Turns out, that might not have been a bad idea...

On most nights here [in Los Angeles], the most timely, serious and civic-minded local news is not available on the Internet, the radio or any of the half-dozen English-language stations that broadcast nightly shows that purport to be newscasts. At 11 p.m. each night here, the best newscasts in the market appear on two Spanish-language channels, Univision's flagship KMEX and Telemundo affiliate KVEA....If immigrants took Schwarzenegger's advice and flipped off Spanish stations in favor of English-language news, they wouldn't have nearly as good an idea of what was happening in their adopted city, state and country....
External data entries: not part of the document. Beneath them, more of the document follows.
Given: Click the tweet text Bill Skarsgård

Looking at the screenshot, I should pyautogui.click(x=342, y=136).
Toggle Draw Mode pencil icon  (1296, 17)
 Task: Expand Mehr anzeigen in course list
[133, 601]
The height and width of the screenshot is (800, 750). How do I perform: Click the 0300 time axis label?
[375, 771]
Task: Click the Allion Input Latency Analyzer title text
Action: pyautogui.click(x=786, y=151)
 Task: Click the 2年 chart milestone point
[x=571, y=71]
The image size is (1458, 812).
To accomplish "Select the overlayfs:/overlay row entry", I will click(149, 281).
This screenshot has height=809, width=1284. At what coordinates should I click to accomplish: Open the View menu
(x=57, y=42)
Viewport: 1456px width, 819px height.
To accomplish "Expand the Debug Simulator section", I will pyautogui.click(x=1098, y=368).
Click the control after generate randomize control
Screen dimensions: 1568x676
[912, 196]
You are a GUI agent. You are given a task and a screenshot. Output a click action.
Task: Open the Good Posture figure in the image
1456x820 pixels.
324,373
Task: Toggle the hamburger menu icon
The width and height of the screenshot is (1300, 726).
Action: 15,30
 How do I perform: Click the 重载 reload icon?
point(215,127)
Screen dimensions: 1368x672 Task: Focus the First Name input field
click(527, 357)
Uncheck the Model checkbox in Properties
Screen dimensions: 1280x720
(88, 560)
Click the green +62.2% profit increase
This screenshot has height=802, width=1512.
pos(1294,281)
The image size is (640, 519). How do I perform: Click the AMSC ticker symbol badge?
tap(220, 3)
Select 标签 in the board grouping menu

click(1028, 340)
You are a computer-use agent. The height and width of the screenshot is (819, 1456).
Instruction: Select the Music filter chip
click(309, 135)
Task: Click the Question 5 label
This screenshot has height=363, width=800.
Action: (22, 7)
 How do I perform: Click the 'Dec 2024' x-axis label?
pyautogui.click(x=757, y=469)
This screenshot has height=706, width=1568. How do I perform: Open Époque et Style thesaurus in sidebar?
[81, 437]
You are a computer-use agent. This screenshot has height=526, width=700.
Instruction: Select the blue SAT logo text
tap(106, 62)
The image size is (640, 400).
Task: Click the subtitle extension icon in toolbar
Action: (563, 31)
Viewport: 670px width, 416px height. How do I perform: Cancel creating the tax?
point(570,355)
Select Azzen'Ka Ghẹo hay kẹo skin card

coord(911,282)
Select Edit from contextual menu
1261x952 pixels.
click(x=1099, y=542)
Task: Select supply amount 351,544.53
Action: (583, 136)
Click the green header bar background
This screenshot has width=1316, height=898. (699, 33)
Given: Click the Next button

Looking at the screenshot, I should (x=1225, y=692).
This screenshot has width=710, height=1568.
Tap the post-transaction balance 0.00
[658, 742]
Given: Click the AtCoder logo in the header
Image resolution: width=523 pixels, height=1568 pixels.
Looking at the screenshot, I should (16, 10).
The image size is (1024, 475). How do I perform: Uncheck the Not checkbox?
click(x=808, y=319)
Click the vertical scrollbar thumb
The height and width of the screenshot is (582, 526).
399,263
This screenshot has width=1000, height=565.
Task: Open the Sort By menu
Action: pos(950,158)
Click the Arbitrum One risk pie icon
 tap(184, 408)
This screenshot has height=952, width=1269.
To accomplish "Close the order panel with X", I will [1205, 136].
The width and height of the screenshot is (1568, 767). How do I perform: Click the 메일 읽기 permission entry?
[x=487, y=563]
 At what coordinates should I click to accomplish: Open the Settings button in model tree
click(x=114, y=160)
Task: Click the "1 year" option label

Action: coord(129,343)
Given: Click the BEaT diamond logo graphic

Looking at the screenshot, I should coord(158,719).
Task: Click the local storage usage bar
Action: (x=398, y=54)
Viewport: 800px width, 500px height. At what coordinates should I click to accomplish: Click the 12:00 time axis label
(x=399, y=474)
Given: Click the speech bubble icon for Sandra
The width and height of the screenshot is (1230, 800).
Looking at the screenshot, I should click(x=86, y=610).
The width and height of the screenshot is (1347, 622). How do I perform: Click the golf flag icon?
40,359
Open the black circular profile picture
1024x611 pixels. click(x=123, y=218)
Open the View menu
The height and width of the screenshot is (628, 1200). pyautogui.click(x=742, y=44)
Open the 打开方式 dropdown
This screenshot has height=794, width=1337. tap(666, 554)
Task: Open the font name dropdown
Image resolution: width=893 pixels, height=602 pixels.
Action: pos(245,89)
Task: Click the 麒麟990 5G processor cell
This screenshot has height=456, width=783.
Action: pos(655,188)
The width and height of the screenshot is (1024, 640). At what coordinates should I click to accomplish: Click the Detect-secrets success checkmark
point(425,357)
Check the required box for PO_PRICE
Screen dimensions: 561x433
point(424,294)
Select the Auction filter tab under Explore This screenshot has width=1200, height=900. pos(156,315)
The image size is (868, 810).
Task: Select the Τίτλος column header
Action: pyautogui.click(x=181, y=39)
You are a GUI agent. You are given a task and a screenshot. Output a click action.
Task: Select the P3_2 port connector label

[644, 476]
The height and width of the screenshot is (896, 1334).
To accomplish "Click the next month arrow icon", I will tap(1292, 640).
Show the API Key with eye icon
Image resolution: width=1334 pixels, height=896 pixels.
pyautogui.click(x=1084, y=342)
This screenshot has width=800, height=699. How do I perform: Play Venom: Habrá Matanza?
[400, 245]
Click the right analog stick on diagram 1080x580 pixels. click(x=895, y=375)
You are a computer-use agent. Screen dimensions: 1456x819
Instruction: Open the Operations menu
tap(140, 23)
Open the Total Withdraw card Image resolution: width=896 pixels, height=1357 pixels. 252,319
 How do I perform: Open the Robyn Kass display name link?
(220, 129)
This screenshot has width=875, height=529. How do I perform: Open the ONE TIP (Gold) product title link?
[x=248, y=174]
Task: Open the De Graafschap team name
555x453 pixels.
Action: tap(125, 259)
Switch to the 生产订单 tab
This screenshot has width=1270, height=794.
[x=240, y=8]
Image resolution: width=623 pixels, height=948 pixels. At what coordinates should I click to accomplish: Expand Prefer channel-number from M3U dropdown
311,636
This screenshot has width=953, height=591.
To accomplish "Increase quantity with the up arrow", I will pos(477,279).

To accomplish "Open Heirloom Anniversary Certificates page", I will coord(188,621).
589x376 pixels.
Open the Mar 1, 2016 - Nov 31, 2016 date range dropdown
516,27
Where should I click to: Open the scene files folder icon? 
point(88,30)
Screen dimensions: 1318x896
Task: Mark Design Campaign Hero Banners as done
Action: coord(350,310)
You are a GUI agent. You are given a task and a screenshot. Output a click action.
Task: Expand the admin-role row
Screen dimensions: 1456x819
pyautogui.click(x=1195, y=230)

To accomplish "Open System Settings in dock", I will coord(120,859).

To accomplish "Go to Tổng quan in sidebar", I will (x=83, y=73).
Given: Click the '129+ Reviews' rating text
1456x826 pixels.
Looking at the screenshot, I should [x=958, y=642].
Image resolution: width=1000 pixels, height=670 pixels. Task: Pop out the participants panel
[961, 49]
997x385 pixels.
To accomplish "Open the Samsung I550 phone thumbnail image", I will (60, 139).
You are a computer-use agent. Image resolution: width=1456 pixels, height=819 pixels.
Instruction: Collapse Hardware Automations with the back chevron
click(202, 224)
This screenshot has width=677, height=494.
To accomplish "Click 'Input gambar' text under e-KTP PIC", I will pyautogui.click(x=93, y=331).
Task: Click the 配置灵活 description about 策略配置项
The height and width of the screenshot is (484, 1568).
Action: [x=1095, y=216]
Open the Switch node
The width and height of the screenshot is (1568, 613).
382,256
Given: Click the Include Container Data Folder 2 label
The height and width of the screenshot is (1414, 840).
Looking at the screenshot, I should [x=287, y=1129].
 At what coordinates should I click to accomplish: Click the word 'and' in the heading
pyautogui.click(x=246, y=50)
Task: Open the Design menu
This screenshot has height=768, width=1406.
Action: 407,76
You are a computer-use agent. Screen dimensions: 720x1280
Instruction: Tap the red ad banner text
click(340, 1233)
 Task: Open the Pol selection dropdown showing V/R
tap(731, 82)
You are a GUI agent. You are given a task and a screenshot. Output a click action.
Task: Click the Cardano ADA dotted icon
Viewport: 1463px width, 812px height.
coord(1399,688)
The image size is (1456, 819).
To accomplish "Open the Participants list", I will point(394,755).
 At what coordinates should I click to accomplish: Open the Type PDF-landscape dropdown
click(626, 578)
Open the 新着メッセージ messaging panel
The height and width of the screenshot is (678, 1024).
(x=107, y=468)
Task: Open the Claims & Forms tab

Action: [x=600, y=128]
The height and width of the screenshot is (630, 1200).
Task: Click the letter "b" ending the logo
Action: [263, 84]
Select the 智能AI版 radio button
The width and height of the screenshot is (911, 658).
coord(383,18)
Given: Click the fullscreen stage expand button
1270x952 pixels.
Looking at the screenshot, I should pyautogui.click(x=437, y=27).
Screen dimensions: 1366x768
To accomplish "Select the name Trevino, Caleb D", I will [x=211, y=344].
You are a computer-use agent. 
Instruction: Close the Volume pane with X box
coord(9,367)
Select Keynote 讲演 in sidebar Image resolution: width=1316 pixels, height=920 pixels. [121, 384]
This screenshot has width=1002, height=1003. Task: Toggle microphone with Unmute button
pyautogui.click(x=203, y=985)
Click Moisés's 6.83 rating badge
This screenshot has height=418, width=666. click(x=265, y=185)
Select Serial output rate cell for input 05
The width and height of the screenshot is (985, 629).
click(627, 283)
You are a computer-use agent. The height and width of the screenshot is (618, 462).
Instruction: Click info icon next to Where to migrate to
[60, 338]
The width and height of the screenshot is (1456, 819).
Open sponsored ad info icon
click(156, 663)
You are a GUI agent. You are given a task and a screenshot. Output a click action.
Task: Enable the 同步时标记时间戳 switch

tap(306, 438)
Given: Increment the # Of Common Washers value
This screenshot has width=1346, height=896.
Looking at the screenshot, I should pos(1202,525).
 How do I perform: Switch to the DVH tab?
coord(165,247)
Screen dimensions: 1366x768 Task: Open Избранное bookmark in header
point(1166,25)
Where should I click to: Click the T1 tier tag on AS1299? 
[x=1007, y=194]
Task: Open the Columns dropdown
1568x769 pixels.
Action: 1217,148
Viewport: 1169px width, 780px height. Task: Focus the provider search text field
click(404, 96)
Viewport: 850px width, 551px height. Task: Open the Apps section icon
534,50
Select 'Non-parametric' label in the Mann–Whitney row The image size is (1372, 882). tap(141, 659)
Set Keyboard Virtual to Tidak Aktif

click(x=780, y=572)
Take a recent night, after a typical day of Los Angeles news. English-language TV led with the weather (it was raining, which is not as unusual as you might think during an L.A. winter), then moved into splashy reports with dramatic footage of a gang shootout and possible hostage situation in a city neighborhood. Less than eight minutes into the newscast, trivia took over. The CBS affiliate's third piece involved new questions about the death of Marilyn Monroe. The NBC affiliate dwelled on a hepatitis scare at a party for celebrities and swimsuit models, then attempted a brief consumer-oriented investigation about people's need to replace their tires more frequently. The ABC affiliate gave five minutes to movies and entertainment, from an Oscar preview to a sit-down interview with Jon Stewart.

In Spanish, viewers got fewer soft features and more deeply reported, longer pieces. KMEX mentioned the gang shootout but provided far more context, interviewing local residents about recent crime and about how local businesses and schools were affected by an hours-long neighborhood lockdown as police searched for a suspect. KMEX also aired a detailed report on a major beef recall from a local firm, a couple of pieces on local politics (including a roundup of what city and county leaders had done that day) and a four-minute examination of key policy issues in the presidential campaign. The Oscars went unmentioned. KVEA's half-hour newscast, " En Contexto" (which means what it sounds like), was even more substantive. It gave a thorough review of local political and government news, then delved deeply into nearly 20 minutes of explanation of rising home foreclosures and mortgage problems. (Yes, Spanish-language viewers were callously left to figure out that it was raining all by themselves.)

This was no fluke. The next night, KMEX broke the news that the LAPD had more Latino officers than white officers, and KVEA ran a piece on the pay and working conditions of security guards. Meanwhile, their English-language rival KABC was finishing another Oscar preview and beginning a heartwarming story involving dogs.

We're just going to ignore the swipe at heartwarming dog stories, and we're unsure if the reference to KVEA's "En Contexto" as being "30-minute Spanish 60 Minutes" is intended as a compliment or not. But with Katie Couric's reign of error coming to an end soon, CBS could apparently do worse than to send a headhunter down to the north bank of the Rio Grande. Surely they could find a talented journalist willing to anchor the broadcast for a mere $11 million a year.